Au centre de la tempête : Hadja Halimatou Dalein, épouse du président de l’UFDG. Après un long séjour à l’étranger, elle fait un retour remarqué — pour ne pas dire retentissant — sur la scène politique interne. Meetings, mobilisations, prises de parole… son activisme est visible, bruyant et… dérangeant.

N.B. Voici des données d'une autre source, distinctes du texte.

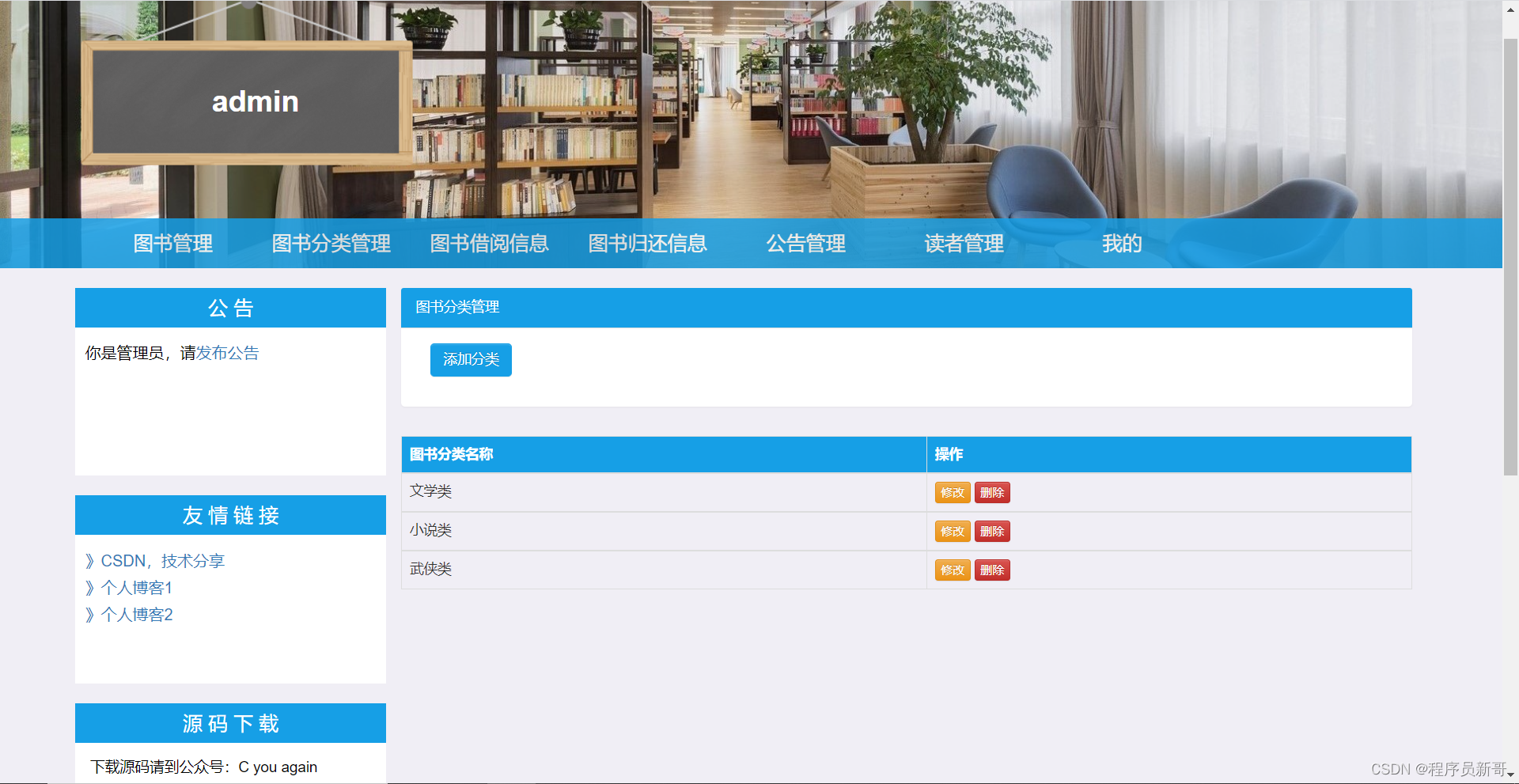
Task: Click the 添加分类 button
Action: [x=471, y=359]
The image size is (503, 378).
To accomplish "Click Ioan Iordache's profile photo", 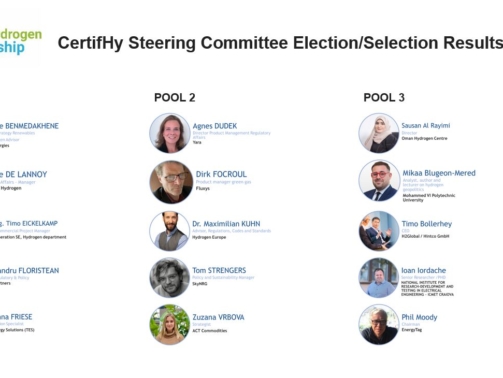I will click(379, 278).

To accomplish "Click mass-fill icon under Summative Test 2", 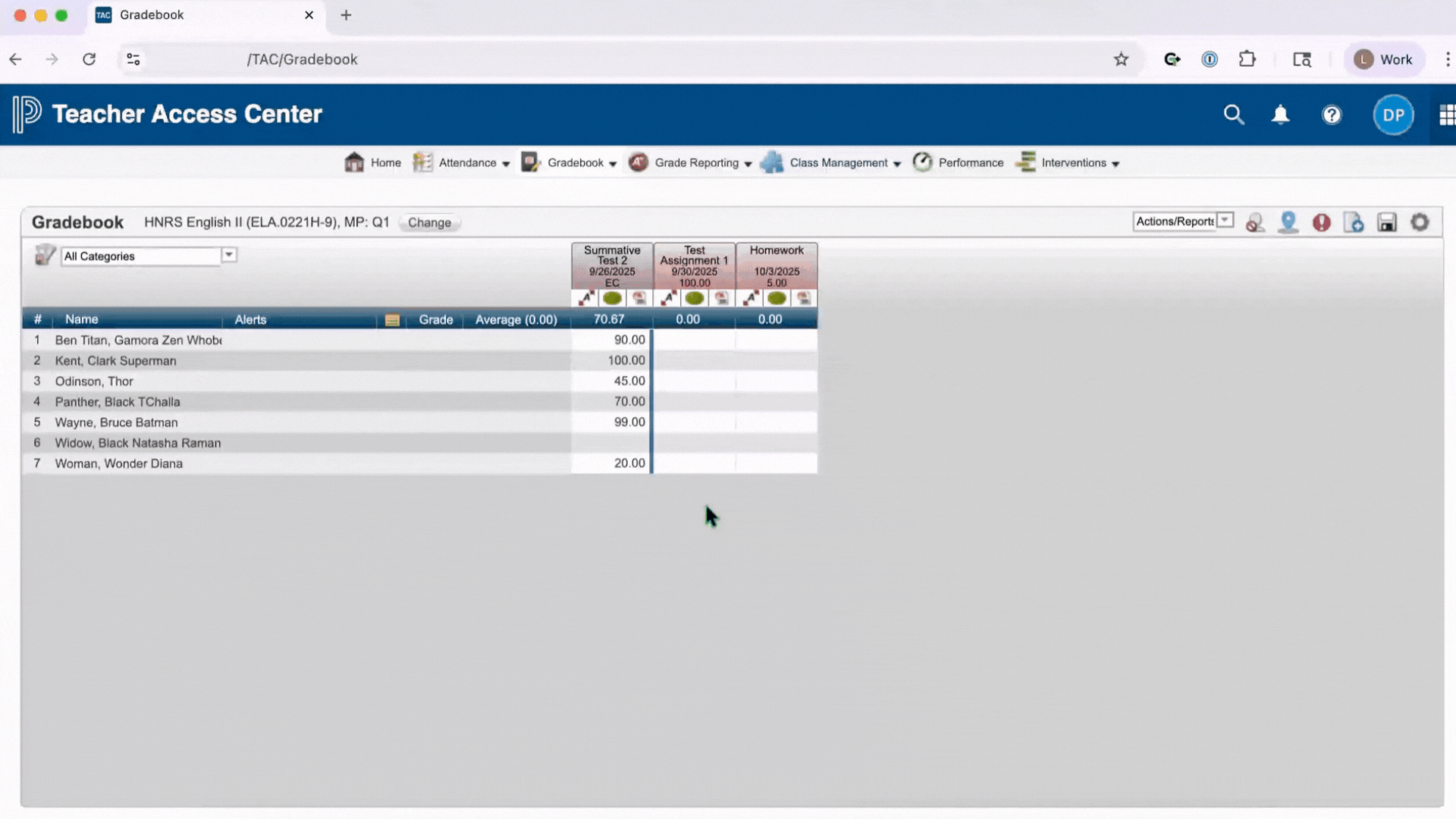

Dérangeant, car il ne s’inscrit pas dans les règles du parti. Hadja Halimatou participe aux réunions du Conseil politique, organe réservé aux membres officiels. Une présence jugée illégitime par plusieurs cadres, qui dénoncent une violation flagrante des procédures internes. Le vice-président chargé des affaires politiques, Bano Sow, aurait même été chargé de lui rappeler que les statuts ne se plient pas aux ambitions personnelles. Résultat : un nouveau front de tensions, opposant les partisans de la première dame de l’UFDG à ceux qui refusent qu’on transforme le parti en affaire de couple.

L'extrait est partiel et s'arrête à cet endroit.